Kinetics and stoichiometry of sulfide oxidation by sewer biofilms.

Oxidation of sulfide under aerobic conditions by biofilms grown on municipal wastewater in 6 identical pipe reactors was investigated. The biofilms were grown at pH 7.6 and temperatures of 20 and 25 degrees C under aerobic-anaerobic transient conditions with pulse dosing of sulfide in the bulk water. The pulse dosing of sulfide served to simulate conditions in a gravity sewer located downstream of a pressure main. During growth of the biofilms, sulfide was pulse dosed in concentrations of 0, 0.5, 2.0 and 5.0 g Sm(-3) with a frequency of 1h(-1). Based on a series of batch experiments, kinetics and stoichiometry of sulfide oxidation by the sewer biofilms was investigated and a rate equation and a stoichiometric constant proposed. Sulfide oxidation kinetics was significantly faster for biofilms grown at sulfide loadings of 0.5, 2.0 and 5.0 g Sm(-3)h(-1) than for biofilms grown in the absence of sulfide. However, the kinetics of sulfide oxidation was relatively constant for biofilms grown at sulfide loadings above 0.5 g Sm(-3)h(-1). Mass balance calculations of dissolved oxygen and sulfur compounds suggested the oxidation product to be elemental sulfur. Further oxidation of elemental sulfur could not be documented.

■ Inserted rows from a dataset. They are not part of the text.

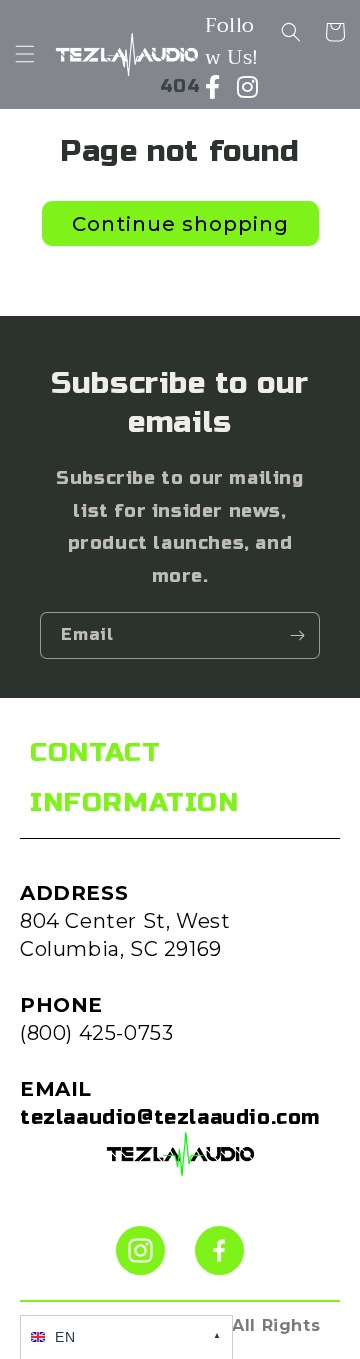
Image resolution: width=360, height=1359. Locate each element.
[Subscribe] (297, 635)
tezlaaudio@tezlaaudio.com (170, 1117)
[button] (25, 54)
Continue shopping (180, 224)
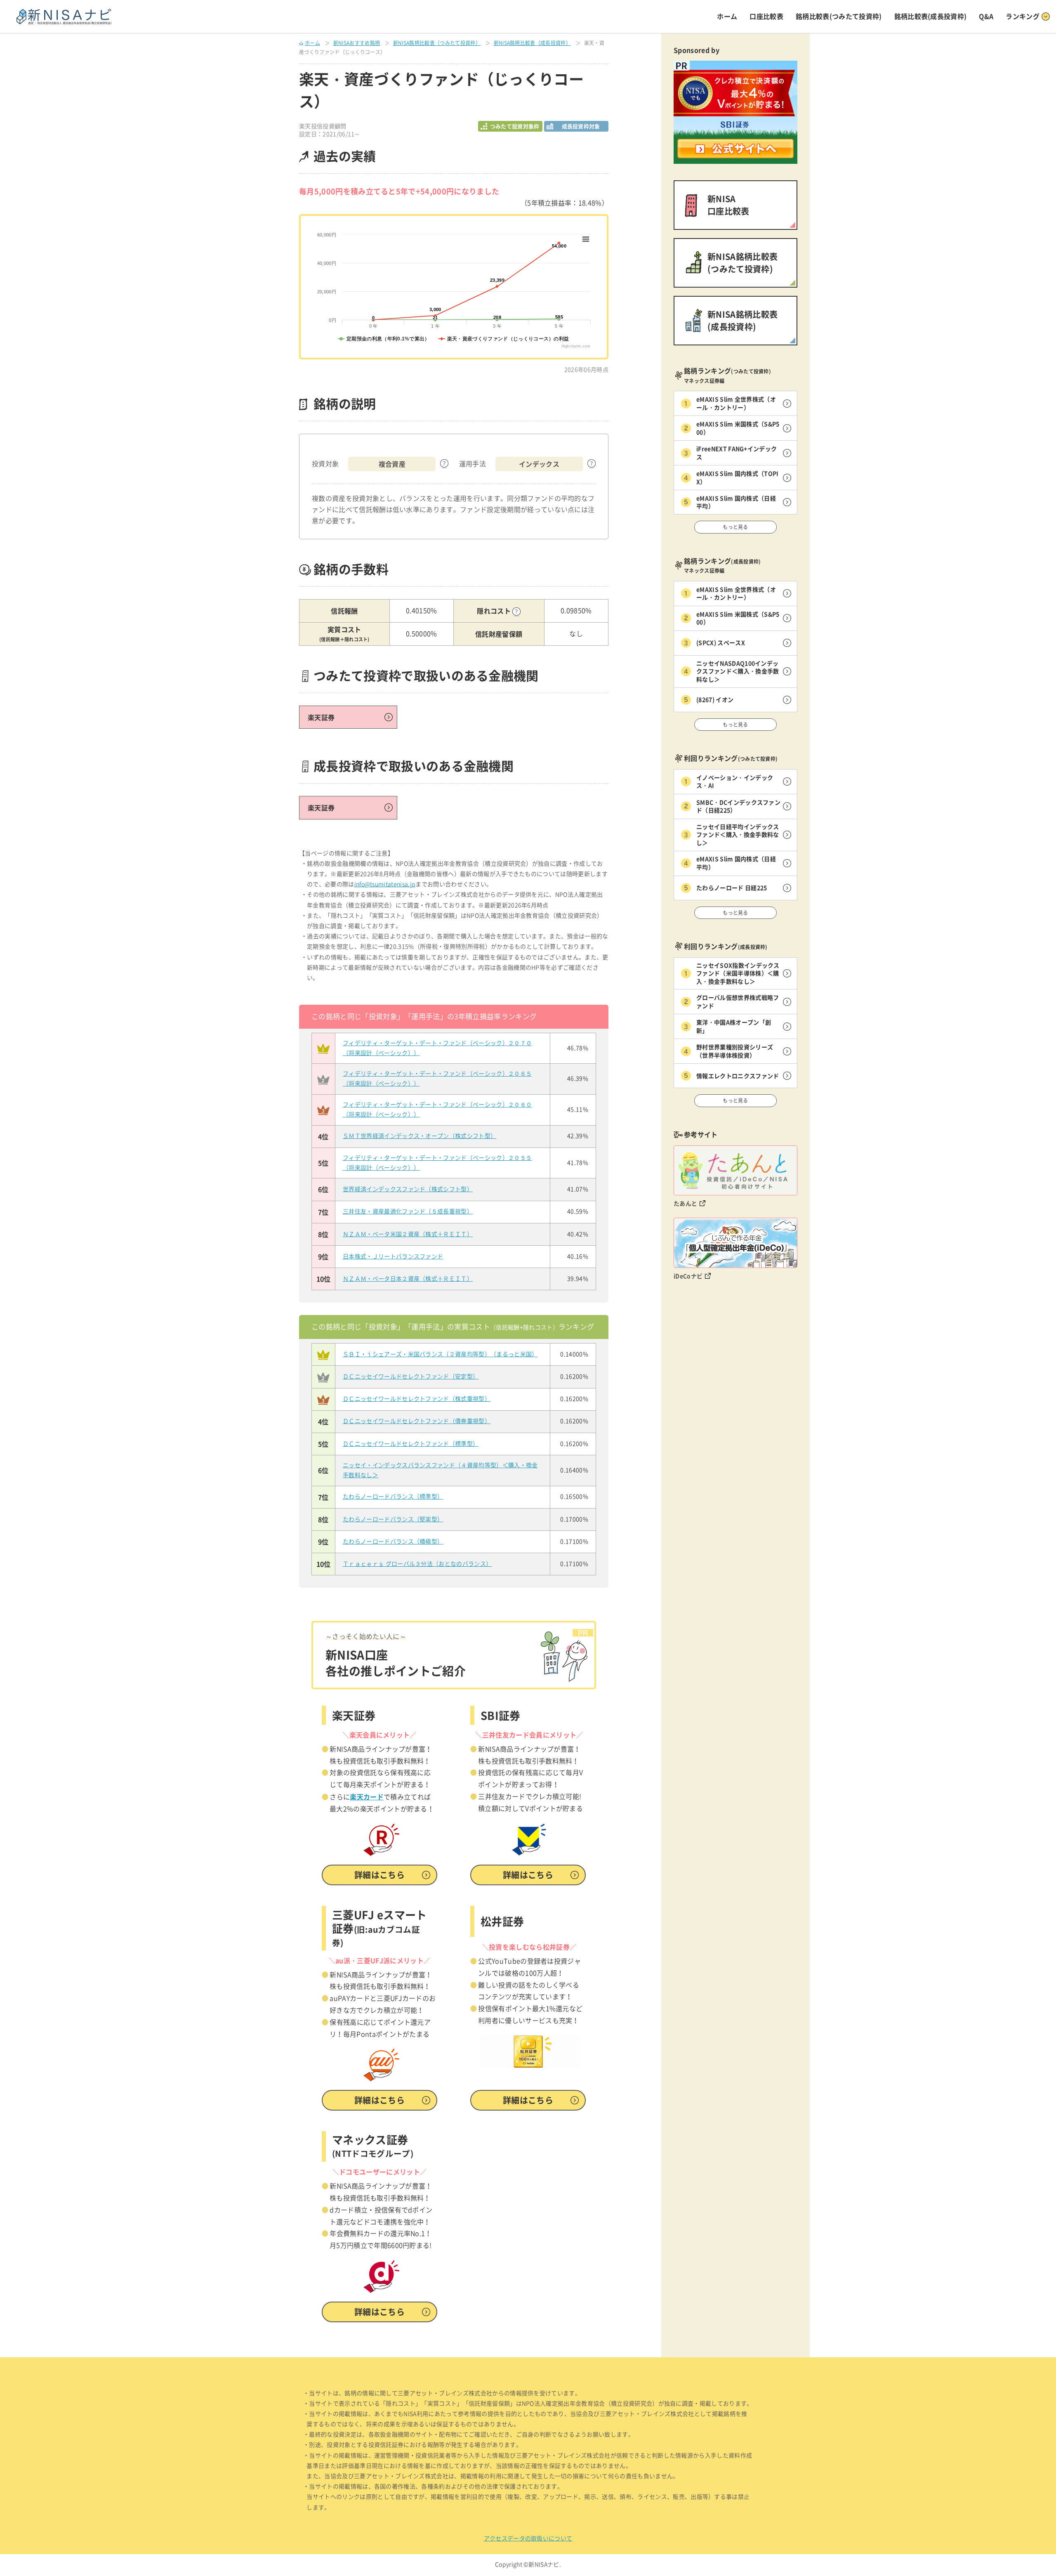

Sulfide-iron interactions in domestic wastewater from a gravity sewer.

Interactions between iron and sulfide in domestic wastewater from a gravity sewer were investigated with particular emphasis on redox cycling of iron and iron sulfide formation. The concentration ranges of iron and total sulfide in the experiments were 0.4-5.4mgFeL(-1) and 0-5.1mgSL(-1), respectively. During anaerobic conditions, iron reduction kinetics were investigated and reduction rates amounted on average to 1.32mgFeL(-1)d(-1). Despite the very low solubility of iron sulfide, the reduced iron reacted only partly with sulfide to produce iron sulfide, even when dissolved sulfide was in excess. When a ferric chloride solution was added to sulfide containing anaerobic wastewater, the ferric iron was quickly reduced to ferrous forms by oxidation of dissolved sulfide and the ferrous iron precipitated almost completely as iron sulfide. During aerobic conditions, iron sulfide was oxidized with a half-life period of 11.7h. The oxidation rate of iron sulfide was significantly lower than that reported for the oxidation of dissolved sulfide.